A Department of Administration internal audit, dated February 10, 2000, identified similar concerns. In response to the audit, the center management modified the language in the grant agreement. The center inserted the following language in the grant agreement:

This grant agreement shall be effective on July 1, 1999 or upon the date that the final required signature is obtained by the state, pursuant to Minn. Stat. 16C. 05, Subd. 2, whichever occurs later, and shall remain in effect until June 30, or until all obligations set forth in this grant agreement have been satisfactorily fulfilled, whichever occurs first. Once this grant agreement is fully executed, the grantee may claim reimbursement for expenditures incurred pursuant to Clause II of this agreement on or after July 1 and such reimbursement shall be governed by the terms of this grant agreement.

The center requested advice from the Attorney General's Office concerning this matter. The Attorney General's Office "could not guarantee that adding this additional language would totally protect the center from any liability incurred by reimbursement for services after July 1, even if the grant was not fully executed until after that date." The Attorney General's Office generally advised the center to review the statutes for prohibitions to this practice and "then only in limited circumstances when not paying for these services would significantly impact the goals of the grant program" relative to emergency shelter services and support services as provided by Minn.

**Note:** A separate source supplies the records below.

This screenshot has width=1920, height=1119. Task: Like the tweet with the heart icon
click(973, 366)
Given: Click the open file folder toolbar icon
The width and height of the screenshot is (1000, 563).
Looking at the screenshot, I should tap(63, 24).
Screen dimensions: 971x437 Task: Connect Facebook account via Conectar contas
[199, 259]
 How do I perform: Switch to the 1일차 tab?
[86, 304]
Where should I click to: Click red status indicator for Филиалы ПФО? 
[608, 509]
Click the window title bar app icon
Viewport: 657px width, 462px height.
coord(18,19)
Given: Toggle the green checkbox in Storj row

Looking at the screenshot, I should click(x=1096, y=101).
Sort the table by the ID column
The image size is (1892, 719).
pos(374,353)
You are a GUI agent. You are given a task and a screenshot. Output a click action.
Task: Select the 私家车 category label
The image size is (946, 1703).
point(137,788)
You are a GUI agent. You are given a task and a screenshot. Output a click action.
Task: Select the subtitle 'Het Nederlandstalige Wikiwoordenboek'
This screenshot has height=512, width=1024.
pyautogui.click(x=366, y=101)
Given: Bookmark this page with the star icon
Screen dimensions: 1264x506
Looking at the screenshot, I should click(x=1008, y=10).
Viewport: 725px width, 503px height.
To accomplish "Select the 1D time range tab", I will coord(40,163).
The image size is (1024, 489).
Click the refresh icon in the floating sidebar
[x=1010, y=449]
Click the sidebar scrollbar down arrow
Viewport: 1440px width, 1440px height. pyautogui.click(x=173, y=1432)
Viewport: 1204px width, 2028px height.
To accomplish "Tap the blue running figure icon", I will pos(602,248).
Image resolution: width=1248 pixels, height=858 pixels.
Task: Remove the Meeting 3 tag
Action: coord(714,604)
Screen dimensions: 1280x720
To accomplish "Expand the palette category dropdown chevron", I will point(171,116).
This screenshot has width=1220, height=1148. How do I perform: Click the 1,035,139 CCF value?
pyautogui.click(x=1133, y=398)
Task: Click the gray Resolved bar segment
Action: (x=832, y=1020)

Stat. 611A. 32 and Minnesota Rule 2915.

We feel that the center has liberally interpreted this advice and has allowed too many grantees to receive funding prior to properly executing the grant agreement. Further, the center used the Attorney General's advice and inserted the clause in every grant agreement, including federally funded programs. The center should work with the grantees to ensure that they execute the agreements in a timely manner.

Recommendation
The center should comply with applicable legal provisions regarding contracting and obligation of funds before disbursing monies to subgrantees.

2. The center did not properly manage the distribution of its state and federal funds to grantees.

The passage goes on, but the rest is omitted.